In the same PN, the FCC promises to undertake periodic surveys of both residential and business broadband markets, of the kind that allow for assessment “on a statistically significant basis” – not of the self-selected e-consultation kind the CRTC has just finished conducting.
ITIF on international leadership
In May 2008, the highly respected Information Technology and Innovation Foundation (ITIF) released its study of cross-national broadband comparisons: “Explaining International Broadband Leadership” (summary and links page here). The authors state explicitly that “we can learn from best practices in other nations” – and suggest the US take a highly inclusive approach to cross-national studies:
While we shouldn’t look to other nations for silver bullets, or assume that practices in one nation will automatically work in another, we can and should look to broadband best practices in other nations, particularly from individual programs and initiatives to spur broadband deployment and broadband demand, and where appropriate, emulate those. Doing so will enable the United States to increase our broadband performance faster than in the absence of these proactive policies.
The ITIF study includes a meta-analysis of parts of the OECD’s 2007 broadband data. This analysis incorporates standard deviation scores and weighting to create a more accurate basis for combining and comparing three specific broadband measures: penetration by household, not per 100 inhabitants; speed, i.e. average download speed in Mbps, weighted by the penetration level of each delivery platform in each country (DSL, cable, fiber); and lowest available monthly price per Mbps, using the US$ PPP formula.
Based on the 2007 OECD data, here are some of the key ITIF findings:
Penetration (subs per HH)
OECD 30-country average: 0.51
Highest – South Korea: 0.93
Lowest – Mexico: 0.20
Speed (average downlink in Mbps)
OECD 30-country average: 9.2
Highest – Japan: 63.6
Lowest – Greece: 1.0
Price (lowest monthly price per Mbps, USD PPP)
OECD 30-country average: 3.77
Highest – Mexico: 18.41
Lowest – Japan: 0.13
Composite score (sum of standard deviation scores for each indicator)
OECD 30-country average: 10.00
Highest – South Korea: 15.92
Lowest – Mexico: 4.41
The ITIF’s composite ranking puts Canada in 11th place among the 30 OECD countries.

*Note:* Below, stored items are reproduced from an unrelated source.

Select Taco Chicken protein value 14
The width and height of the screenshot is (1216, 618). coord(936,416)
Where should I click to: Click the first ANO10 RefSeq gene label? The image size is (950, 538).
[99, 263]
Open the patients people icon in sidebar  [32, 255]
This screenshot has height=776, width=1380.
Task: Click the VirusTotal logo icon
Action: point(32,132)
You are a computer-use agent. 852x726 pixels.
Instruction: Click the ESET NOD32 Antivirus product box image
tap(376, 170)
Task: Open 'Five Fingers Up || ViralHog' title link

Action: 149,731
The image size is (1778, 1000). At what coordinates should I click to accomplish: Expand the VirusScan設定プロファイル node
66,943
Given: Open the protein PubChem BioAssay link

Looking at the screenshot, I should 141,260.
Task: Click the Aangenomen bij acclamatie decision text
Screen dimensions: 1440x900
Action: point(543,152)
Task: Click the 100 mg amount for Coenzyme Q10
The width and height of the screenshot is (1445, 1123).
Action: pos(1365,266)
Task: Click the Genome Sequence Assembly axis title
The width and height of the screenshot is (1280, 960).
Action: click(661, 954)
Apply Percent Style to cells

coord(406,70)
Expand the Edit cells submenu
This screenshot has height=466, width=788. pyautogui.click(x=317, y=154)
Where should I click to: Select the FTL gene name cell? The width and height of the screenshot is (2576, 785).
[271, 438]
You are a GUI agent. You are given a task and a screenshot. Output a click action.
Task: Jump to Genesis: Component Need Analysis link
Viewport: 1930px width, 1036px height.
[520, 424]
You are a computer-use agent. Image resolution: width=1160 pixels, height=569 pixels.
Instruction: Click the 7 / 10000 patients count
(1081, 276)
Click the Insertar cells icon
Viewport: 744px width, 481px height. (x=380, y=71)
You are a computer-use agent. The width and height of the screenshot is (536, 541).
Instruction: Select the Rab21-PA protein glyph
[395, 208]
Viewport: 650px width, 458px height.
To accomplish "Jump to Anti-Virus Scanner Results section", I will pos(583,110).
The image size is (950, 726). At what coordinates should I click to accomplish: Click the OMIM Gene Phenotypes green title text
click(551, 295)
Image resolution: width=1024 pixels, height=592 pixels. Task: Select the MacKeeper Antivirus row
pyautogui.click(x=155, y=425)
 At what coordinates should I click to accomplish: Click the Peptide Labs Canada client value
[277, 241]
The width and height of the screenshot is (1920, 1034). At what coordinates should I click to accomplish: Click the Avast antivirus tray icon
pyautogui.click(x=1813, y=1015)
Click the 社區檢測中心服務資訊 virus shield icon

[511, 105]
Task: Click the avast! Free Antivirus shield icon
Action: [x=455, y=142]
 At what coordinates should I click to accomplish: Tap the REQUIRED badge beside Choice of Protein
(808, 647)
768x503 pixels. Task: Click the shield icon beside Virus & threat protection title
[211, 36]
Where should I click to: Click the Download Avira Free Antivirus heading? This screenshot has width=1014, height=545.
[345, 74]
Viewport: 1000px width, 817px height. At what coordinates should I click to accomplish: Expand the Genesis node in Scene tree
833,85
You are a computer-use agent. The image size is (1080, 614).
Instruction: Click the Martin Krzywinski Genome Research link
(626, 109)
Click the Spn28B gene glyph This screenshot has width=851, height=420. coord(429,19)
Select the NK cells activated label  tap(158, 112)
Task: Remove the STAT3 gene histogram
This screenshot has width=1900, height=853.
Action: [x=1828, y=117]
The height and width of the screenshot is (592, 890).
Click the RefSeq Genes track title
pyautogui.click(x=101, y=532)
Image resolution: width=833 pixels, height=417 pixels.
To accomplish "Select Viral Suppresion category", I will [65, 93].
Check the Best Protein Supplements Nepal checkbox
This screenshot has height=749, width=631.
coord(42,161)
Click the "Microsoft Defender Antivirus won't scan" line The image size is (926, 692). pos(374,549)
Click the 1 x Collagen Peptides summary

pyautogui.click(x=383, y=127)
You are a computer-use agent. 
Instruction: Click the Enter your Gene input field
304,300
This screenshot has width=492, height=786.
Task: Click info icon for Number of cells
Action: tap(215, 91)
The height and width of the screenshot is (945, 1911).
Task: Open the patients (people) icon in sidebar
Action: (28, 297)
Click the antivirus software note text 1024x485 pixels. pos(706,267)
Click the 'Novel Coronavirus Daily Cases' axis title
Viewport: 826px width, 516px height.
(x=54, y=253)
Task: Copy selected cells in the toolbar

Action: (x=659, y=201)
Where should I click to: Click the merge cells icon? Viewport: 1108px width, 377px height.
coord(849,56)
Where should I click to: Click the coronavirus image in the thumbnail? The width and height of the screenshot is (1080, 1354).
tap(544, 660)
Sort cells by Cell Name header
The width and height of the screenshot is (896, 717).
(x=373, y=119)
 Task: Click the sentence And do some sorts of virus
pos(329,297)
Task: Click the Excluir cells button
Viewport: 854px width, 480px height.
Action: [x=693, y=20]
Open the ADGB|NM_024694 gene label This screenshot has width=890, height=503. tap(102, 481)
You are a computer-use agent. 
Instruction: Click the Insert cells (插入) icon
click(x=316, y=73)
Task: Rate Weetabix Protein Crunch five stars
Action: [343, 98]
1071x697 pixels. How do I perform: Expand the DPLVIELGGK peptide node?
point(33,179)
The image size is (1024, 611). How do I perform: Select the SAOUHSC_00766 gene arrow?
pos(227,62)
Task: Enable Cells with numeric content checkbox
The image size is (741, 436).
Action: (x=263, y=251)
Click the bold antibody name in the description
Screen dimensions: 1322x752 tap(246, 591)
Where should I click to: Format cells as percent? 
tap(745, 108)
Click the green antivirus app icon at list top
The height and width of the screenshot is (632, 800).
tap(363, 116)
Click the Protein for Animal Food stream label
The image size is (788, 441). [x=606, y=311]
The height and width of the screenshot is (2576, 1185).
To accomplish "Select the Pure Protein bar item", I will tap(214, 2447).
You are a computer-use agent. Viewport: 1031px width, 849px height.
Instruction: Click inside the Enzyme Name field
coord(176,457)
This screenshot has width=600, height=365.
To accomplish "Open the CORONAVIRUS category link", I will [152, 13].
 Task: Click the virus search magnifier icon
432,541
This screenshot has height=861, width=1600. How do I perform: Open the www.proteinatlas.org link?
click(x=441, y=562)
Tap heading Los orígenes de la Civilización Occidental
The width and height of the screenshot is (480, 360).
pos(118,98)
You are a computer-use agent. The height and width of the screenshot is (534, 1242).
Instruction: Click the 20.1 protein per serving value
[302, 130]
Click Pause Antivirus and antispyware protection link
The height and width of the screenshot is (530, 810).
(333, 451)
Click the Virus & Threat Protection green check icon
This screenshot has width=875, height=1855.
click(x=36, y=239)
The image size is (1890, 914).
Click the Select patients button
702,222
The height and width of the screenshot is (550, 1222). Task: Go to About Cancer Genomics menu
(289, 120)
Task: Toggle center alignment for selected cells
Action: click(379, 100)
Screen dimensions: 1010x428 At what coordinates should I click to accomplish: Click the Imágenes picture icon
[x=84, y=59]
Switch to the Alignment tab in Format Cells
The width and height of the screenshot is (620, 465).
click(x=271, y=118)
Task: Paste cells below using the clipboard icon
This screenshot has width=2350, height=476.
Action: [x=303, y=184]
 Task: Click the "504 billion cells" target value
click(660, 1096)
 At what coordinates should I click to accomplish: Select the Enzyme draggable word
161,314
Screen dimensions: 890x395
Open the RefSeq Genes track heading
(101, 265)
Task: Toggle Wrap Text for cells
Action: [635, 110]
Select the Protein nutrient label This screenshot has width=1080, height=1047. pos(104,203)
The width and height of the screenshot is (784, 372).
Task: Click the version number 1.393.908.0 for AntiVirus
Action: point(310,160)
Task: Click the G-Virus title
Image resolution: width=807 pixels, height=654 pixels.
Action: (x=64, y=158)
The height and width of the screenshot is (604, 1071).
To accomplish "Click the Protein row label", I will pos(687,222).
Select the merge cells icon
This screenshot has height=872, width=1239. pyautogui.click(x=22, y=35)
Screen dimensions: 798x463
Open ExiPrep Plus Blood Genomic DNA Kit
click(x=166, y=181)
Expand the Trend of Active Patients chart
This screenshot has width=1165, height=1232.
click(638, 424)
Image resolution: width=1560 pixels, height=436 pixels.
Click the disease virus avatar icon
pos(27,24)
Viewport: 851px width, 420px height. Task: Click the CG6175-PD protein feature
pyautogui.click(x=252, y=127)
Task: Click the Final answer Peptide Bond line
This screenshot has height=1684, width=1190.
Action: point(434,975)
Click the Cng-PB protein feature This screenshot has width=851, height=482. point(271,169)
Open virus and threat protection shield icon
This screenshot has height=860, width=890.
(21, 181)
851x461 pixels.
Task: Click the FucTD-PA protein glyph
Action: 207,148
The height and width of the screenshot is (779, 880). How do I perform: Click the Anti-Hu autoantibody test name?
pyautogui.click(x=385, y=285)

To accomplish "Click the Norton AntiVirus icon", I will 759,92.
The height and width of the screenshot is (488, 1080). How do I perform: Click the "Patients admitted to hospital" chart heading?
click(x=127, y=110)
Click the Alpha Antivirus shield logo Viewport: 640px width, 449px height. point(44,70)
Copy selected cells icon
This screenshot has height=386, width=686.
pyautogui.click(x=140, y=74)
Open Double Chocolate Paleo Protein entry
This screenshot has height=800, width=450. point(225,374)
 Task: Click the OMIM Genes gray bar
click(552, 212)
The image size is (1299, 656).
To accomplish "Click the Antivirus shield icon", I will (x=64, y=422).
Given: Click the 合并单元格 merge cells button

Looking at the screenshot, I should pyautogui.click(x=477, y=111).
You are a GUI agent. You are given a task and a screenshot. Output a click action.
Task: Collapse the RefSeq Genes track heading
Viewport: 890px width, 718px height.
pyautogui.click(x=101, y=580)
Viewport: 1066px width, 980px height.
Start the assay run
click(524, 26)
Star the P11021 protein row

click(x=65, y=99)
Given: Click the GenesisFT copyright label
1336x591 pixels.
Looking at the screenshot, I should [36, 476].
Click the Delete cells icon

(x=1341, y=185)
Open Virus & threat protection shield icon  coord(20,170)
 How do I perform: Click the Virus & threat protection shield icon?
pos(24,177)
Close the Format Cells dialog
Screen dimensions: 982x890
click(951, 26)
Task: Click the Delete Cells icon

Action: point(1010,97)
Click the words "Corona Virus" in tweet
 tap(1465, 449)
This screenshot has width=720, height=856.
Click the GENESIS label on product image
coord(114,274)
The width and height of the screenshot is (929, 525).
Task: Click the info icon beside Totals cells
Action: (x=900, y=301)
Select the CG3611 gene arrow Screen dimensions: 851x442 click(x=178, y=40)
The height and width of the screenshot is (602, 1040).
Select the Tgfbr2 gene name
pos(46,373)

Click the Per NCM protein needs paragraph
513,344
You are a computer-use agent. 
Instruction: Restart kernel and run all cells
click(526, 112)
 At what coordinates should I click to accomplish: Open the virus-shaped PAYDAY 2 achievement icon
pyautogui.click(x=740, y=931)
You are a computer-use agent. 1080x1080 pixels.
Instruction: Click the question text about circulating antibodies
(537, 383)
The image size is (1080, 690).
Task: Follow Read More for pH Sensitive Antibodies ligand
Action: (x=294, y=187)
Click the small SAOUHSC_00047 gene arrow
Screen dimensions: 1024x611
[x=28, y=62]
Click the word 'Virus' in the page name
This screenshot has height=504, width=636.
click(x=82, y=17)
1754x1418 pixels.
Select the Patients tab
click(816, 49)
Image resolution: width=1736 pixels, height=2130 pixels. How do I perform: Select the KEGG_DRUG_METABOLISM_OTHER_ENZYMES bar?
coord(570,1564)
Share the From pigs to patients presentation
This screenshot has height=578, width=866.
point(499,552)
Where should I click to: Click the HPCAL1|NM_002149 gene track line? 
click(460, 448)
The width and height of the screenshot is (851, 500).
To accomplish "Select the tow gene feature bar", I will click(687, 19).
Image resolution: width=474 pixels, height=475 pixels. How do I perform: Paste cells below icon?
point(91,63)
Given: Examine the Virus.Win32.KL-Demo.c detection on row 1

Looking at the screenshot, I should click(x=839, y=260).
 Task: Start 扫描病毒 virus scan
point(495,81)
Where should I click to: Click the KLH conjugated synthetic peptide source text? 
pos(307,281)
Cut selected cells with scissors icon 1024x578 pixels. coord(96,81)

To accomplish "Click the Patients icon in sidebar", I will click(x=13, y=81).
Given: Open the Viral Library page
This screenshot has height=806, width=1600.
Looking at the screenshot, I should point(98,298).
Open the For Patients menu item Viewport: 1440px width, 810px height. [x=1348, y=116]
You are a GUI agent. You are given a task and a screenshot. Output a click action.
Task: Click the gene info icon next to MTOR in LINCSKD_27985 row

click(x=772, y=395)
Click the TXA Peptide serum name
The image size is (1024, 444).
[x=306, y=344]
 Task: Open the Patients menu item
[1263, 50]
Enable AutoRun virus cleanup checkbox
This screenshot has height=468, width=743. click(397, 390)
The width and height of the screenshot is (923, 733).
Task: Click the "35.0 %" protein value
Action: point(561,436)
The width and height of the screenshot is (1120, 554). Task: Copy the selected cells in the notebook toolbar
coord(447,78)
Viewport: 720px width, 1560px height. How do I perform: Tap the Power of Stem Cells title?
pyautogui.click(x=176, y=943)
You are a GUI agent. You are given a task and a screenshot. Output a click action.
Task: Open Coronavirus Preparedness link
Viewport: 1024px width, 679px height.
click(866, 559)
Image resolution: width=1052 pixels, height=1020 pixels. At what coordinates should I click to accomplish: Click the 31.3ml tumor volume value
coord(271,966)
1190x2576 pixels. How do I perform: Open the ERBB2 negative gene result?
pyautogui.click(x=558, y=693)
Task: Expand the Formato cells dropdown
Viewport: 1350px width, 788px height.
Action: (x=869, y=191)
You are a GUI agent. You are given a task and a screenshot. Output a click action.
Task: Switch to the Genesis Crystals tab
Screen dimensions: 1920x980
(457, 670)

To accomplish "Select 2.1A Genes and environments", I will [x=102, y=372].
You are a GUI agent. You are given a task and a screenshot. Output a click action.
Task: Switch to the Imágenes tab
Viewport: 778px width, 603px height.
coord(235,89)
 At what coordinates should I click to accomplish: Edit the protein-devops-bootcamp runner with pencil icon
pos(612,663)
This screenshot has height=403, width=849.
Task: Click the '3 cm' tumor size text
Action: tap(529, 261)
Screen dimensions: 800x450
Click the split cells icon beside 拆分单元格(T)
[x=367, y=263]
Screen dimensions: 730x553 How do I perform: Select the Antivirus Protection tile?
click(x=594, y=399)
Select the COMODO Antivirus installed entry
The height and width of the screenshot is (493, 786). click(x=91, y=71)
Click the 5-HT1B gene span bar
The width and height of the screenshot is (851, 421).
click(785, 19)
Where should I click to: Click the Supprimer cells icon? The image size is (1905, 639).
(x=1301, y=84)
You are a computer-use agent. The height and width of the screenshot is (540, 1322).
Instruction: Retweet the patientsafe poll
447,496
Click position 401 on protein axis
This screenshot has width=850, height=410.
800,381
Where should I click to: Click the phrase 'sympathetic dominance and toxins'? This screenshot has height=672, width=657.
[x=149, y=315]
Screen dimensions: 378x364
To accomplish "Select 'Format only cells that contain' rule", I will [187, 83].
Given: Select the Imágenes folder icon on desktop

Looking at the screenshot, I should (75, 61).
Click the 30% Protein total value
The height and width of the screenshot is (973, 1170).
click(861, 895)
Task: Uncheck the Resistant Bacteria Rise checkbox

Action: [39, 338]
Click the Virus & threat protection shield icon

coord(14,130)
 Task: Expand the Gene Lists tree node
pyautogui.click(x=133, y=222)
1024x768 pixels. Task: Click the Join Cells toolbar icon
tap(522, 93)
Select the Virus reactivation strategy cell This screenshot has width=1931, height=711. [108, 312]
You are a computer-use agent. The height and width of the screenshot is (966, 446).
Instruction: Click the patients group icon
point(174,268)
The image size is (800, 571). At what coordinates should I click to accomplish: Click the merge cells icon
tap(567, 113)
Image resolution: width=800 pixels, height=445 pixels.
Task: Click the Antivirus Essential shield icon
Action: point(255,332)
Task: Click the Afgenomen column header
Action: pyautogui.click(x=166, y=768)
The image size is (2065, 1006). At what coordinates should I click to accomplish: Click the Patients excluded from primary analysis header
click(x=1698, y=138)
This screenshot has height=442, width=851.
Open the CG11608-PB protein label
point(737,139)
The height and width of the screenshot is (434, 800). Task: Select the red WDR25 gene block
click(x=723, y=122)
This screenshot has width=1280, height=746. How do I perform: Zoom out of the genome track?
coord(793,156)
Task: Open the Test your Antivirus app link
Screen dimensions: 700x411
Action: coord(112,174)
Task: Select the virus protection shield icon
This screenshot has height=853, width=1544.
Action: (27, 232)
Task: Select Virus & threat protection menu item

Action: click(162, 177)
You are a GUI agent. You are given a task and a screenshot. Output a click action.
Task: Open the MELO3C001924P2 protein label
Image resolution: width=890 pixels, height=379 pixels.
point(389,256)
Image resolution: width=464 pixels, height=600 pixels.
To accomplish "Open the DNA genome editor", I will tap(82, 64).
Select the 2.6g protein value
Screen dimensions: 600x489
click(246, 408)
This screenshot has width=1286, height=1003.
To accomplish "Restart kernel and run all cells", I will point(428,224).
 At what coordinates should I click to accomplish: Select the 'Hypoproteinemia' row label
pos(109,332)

These figures provide a good snapshot. But they only begin to reveal the analytical nuances that must be aired in a full-blown debate on 21st-century broadband. This summer, the CRTC will be holding its inquiry into ISP traffic management practices. This is a useful first step. But until the Commission and its political masters take a long, hard look at what’s going on in the rest of the world, nothing much is going to change here at home.